🤖 AI Summary
This work addresses the vulnerability of deep neural networks to adversarial attacks in image classification by proposing a pixel-level adversarial perturbation generation method that jointly enforces sparsity, low magnitude, and strong imperceptibility. We unify an ℓ₀-sparsity constraint, magnitude bounds, and perceptual consistency regularization into a single optimization framework, and—novelly—introduce the Frank–Wolfe (conditional gradient) algorithm to jointly optimize both perturbation support (location) and amplitude, with theoretical convergence rate O(1/√T). End-to-end adversarial examples generated on ImageNet exhibit significantly enhanced human imperceptibility and visual interpretability. Our method achieves higher attack success rates and superior sparsity efficiency compared to state-of-the-art sparse adversarial attack approaches.
📝 Abstract
Adversarial attacks hamper the decision-making ability of neural networks by perturbing the input signal.
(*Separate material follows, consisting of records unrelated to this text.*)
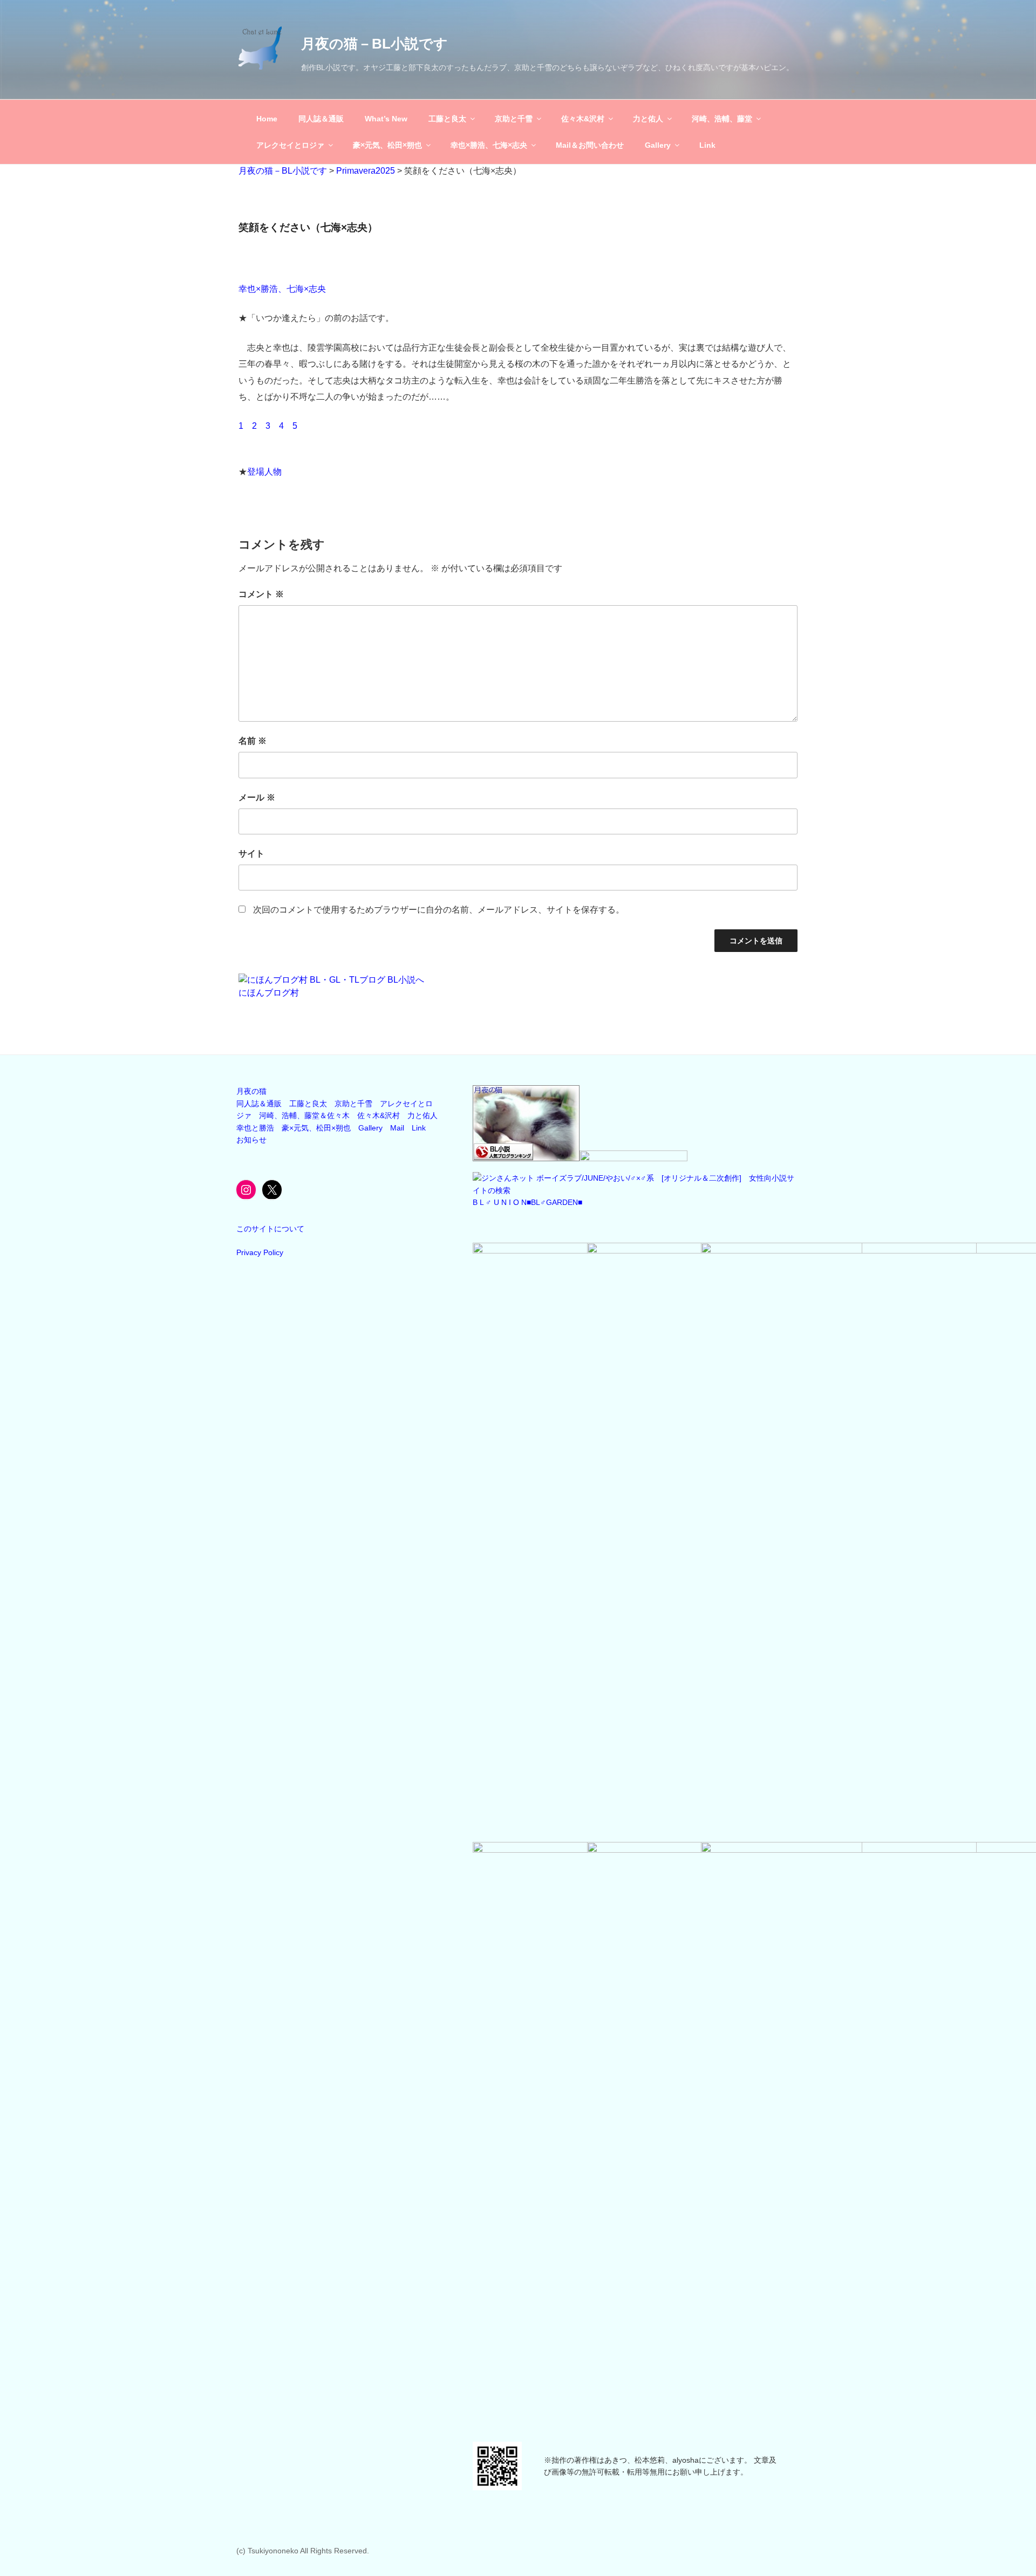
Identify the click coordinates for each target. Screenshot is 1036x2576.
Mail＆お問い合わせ (590, 145)
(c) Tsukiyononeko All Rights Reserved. (302, 2550)
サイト (251, 853)
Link (707, 145)
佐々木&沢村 (582, 118)
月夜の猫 (251, 1091)
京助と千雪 (514, 118)
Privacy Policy (259, 1252)
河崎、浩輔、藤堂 (722, 118)
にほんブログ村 (268, 992)
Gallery (658, 145)
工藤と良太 (447, 118)
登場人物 (264, 471)
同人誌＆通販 (321, 118)
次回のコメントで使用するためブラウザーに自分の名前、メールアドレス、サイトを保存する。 (438, 909)
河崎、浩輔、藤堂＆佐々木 (304, 1115)
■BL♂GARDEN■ (554, 1202)
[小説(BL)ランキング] (526, 1158)
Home (266, 118)
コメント (261, 594)
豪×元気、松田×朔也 (387, 145)
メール (256, 797)
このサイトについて (270, 1228)
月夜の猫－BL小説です (374, 44)
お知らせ (251, 1139)
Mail (397, 1127)
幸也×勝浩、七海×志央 (489, 145)
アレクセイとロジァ (290, 145)
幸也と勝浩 (255, 1127)
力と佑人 (648, 118)
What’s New (386, 118)
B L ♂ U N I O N (500, 1202)
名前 (252, 740)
The addition of calculated small distortion to images, for instance, can deceive a well-trained image classification network. In this work, we propose a novel attack technique called Sparse Adversarial and Interpretable Attack Framework (SAIF). Specifically, we design imperceptible attacks that contain low-magnitude perturbations at a small number of pixels and leverage these sparse attacks to reveal the vulnerability of classifiers. We use the Frank-Wolfe (conditional gradient) algorithm to simultaneously optimize the attack perturbations for bounded magnitude and sparsity with $O(1/sqrt{T})$ convergence. Empirical results show that SAIF computes highly imperceptible and interpretable adversarial examples, and outperforms state-of-the-art sparse attack methods on the ImageNet dataset.